Sociodemographic, ecological, and spatiotemporal factors associated with HIV drug resistance in Florida: a retrospective analysis
 
09 July 2020 Journal of Infectious Diseases
 
Abstract
 
Background
Persons living with HIV (PWH) with resistance to antiretroviral therapy (ART) are vulnerable to adverse HIV-related health outcomes and can contribute to transmission of HIV drug resistance (HIVDR) when non-virally suppressed. The degree to which HIVDR contributes to disease burden in Florida –the US state with the highest HIV incidence– is unknown.
 
Methods
We explored sociodemographic, ecological, and spatial-temporal associations of HIVDR. HIV-1 sequences (n=34,447) collected during 2012-2017 were obtained from the Florida Department of Health. HIVDR was categorized by ART class: nucleoside reverse transcriptase inhibitors (NRTI), non-NRTI (NNRTI), protease inhibitors (PI), and integrase inhibitors (INSTI). Multi-drug resistance (MDR) and transmitted-drug resistance (TDR) were also evaluated. Multivariable fixed-effects logistic regression models were fitted to associate individual and county-level sociodemographic and ecological health indicators with HIVDR.
 
Results
HIVDR prevalence was 19.2% (NRTI), 29.7% (NNRTI), 6.6% (PI), 23.5% (TDR), 13.2% (MDR), and 8.2% (INSTI) with significant variation by Florida county.
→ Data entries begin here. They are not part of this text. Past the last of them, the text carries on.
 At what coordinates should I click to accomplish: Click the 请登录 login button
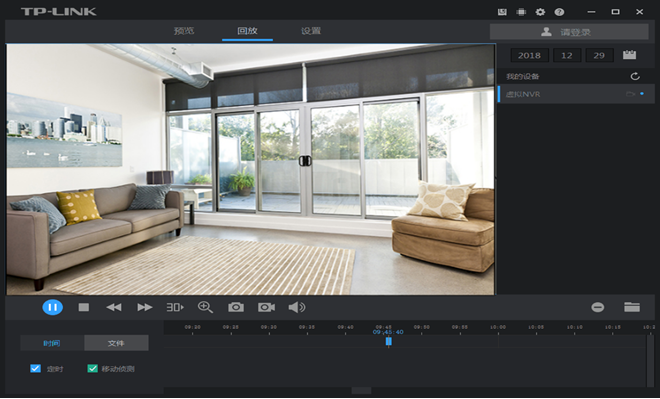(569, 32)
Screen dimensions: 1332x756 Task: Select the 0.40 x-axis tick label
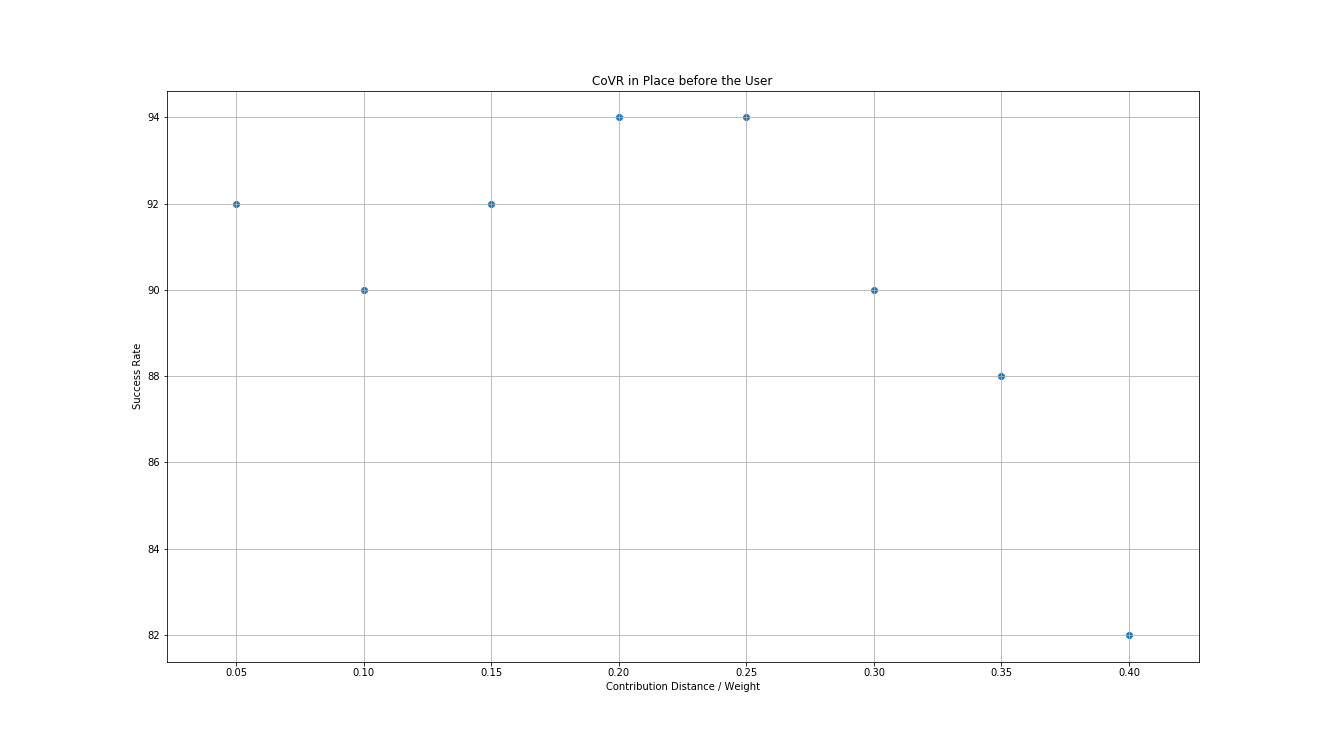pyautogui.click(x=1129, y=673)
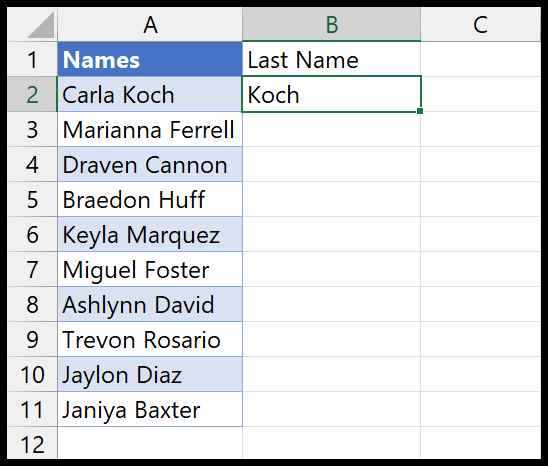Select the Jaylon Diaz cell
Screen dimensions: 548x466
(x=150, y=374)
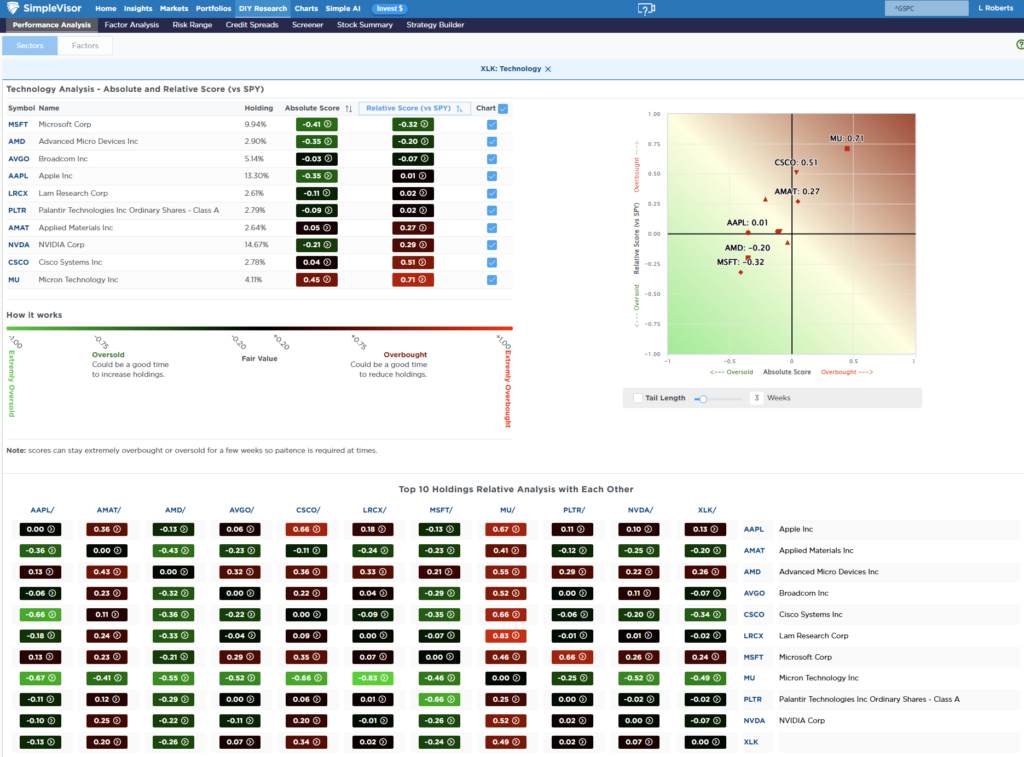Click the SimpleVisor shield logo

point(14,7)
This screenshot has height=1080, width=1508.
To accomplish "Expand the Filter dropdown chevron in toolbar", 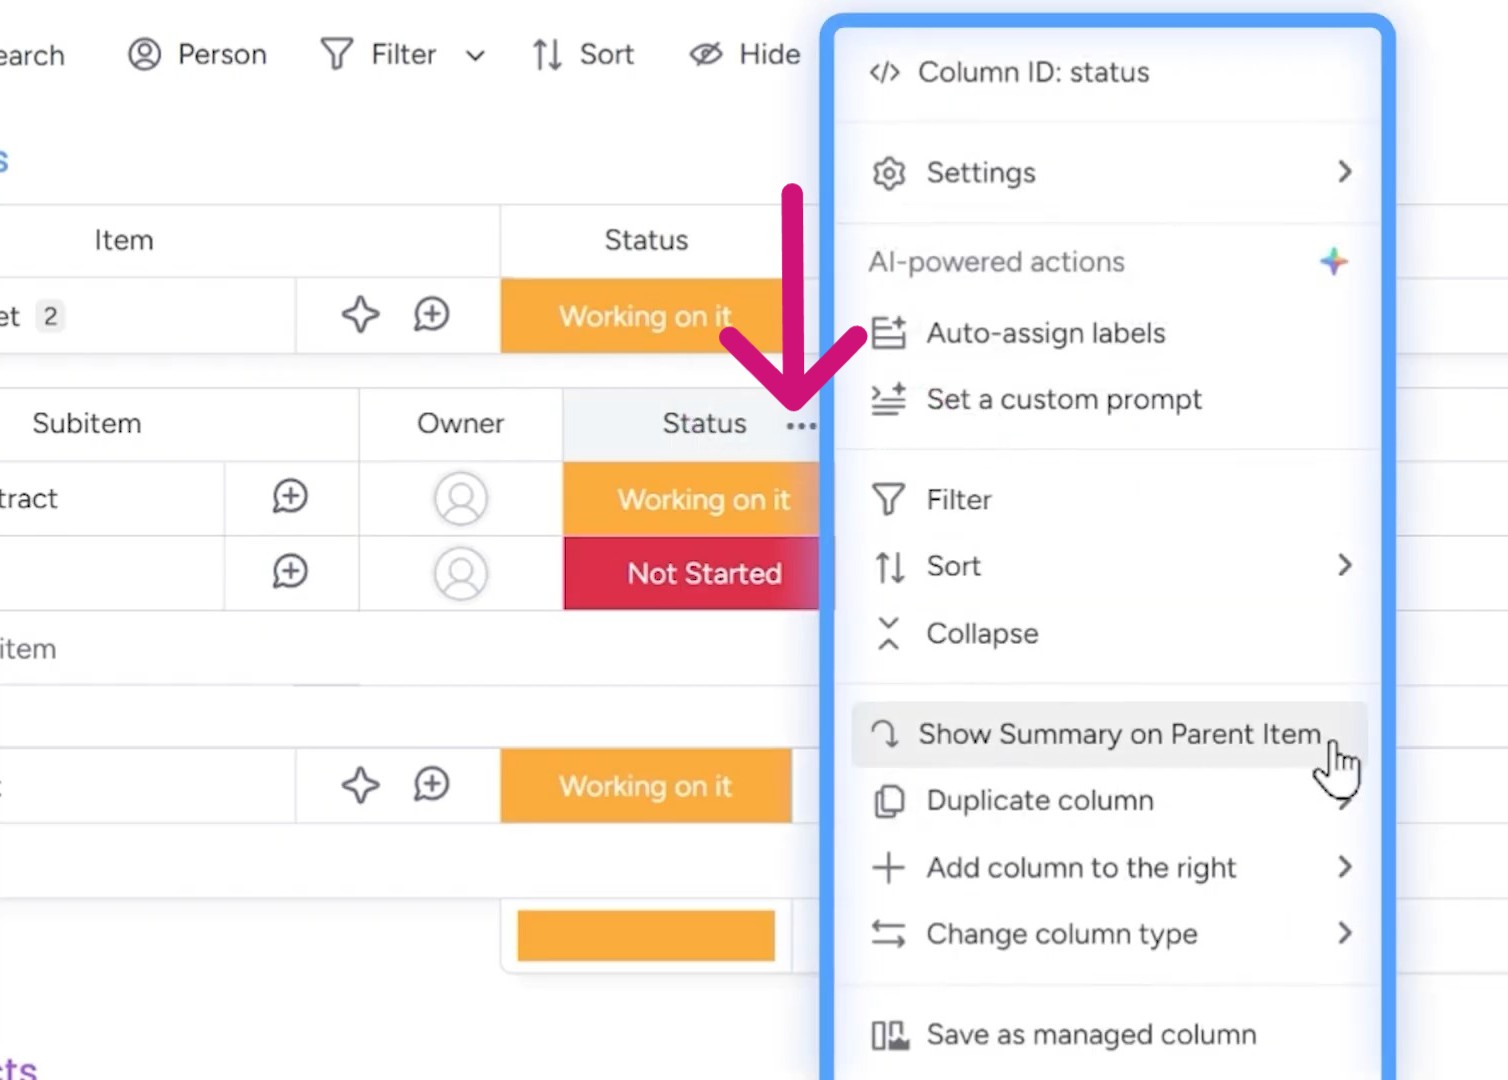I will pos(476,56).

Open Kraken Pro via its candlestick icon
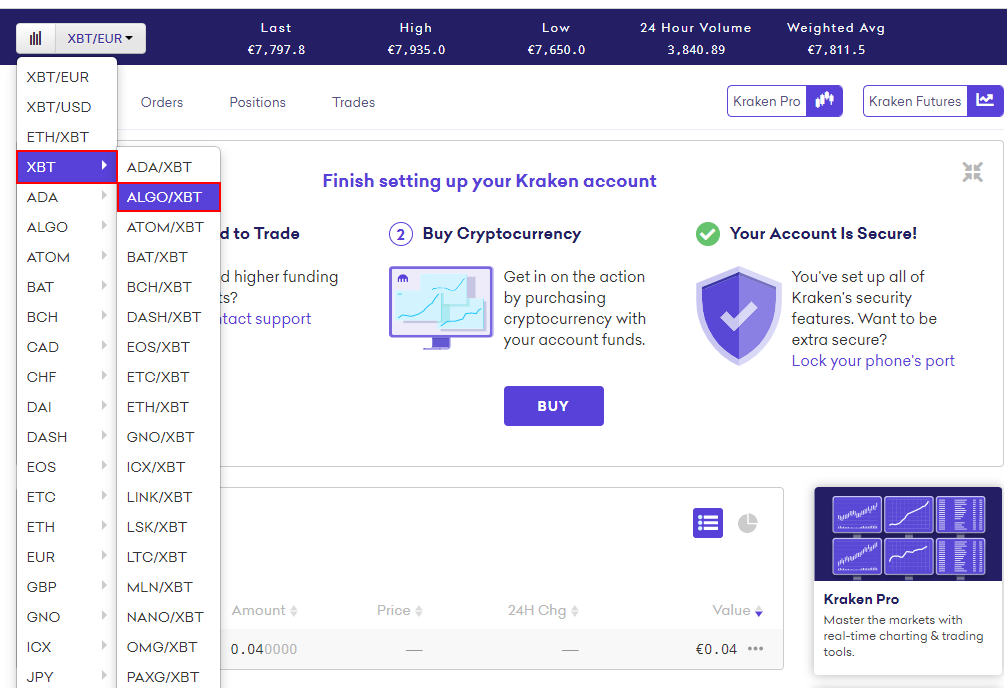coord(825,101)
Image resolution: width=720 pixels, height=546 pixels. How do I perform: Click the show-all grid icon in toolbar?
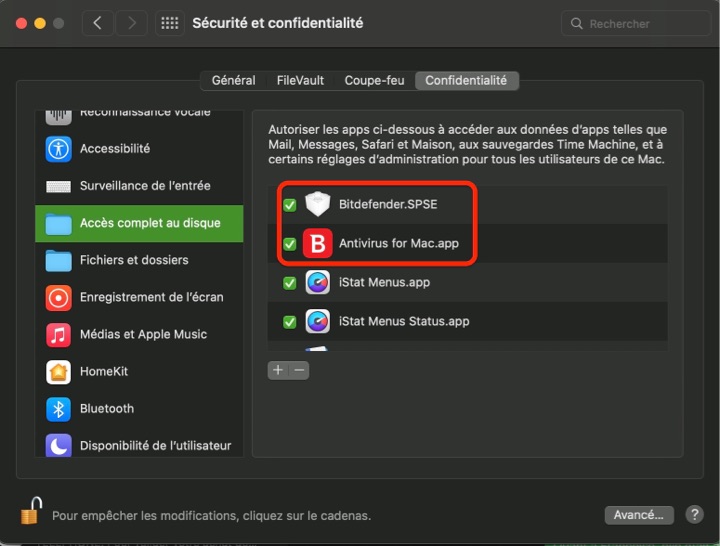[x=169, y=23]
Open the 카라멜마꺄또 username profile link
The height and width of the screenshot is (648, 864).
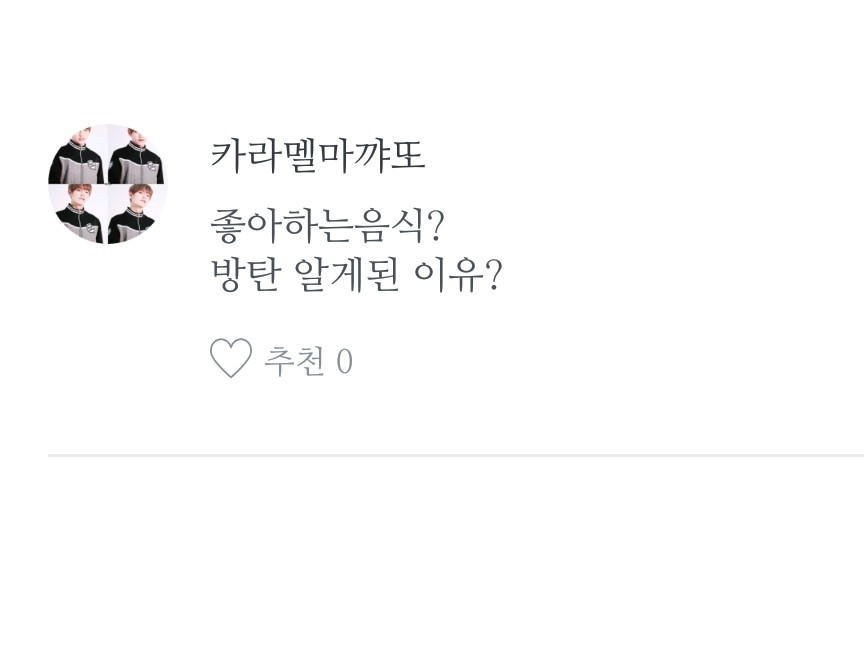[x=318, y=156]
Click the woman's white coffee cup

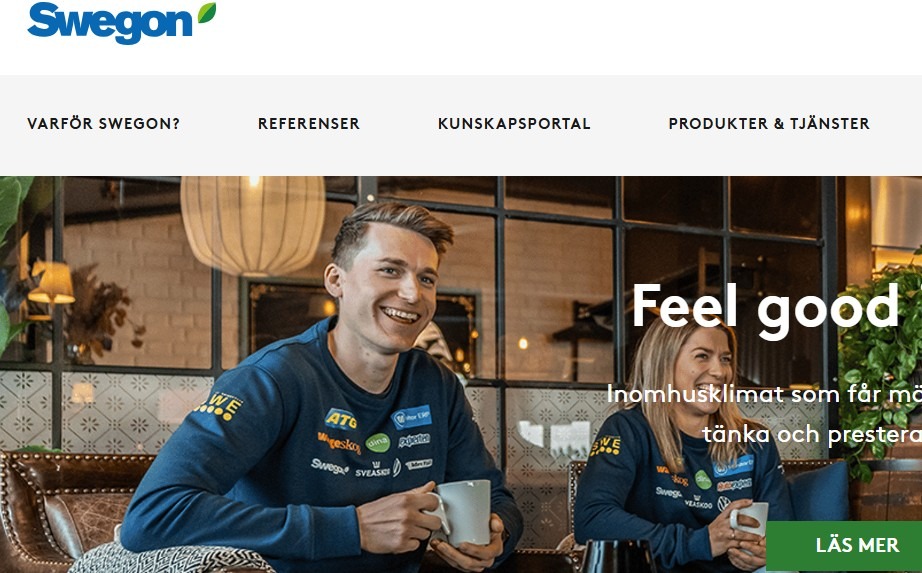point(749,519)
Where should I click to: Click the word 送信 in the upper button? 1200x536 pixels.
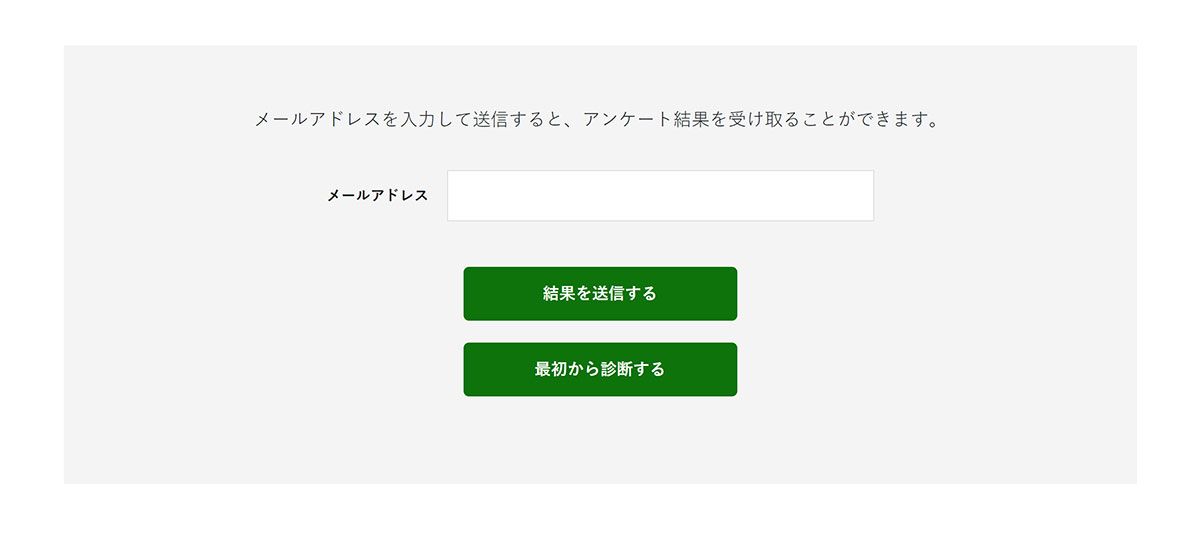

Individuals who were older, Black, or acquired HIV through mother-to-child transmission had significantly higher odds of HIVDR. HIVDR was linked to counties with lower socioeconomic status, higher unemployment, and poor mental health.
 
Conclusions
Our findings indicate HIVDR prevalence is higher in Florida than aggregate North American estimates with significant geographic and socioecological heterogeneity.
 
In the United States, aggregate estimates of HIVDR prevalence appear stable over time when compared to other regions (3,9); however, HIV epidemic dynamics differ dramatically across regions within the US (10). Overall estimates for North America (NA) suggest prevalence of HIVDR among PWH with molecular sequences is 7⋅2% for protease inhibitors (PI), 15⋅7% for nucleoside reverse transcriptase inhibitors (NRTI), 23⋅4% for non-nucleoside reverse transcriptase inhibitors (NNRTI), 11⋅5% for two-class (or "multi-drug") resistance (MDR), and 13⋅0% for transmitted drug resistance (TDR) for the period 2007-2016 (9). HIVDR prevalence at the regional-level is not well understood, however. The US epidemic epicenter is concentrated in the south, which contributed over half of all new HIV diagnoses in 2017 (11). That same year, the southern state Florida had the most new HIV diagnoses in the country (12) and the proportion of PWH virally suppressed (<200 copies/mL) was only 62% (13). The extent to which HIVDR contributes to the burden of HIV in Florida, a contributor to poor treatment outcomes, is not understood.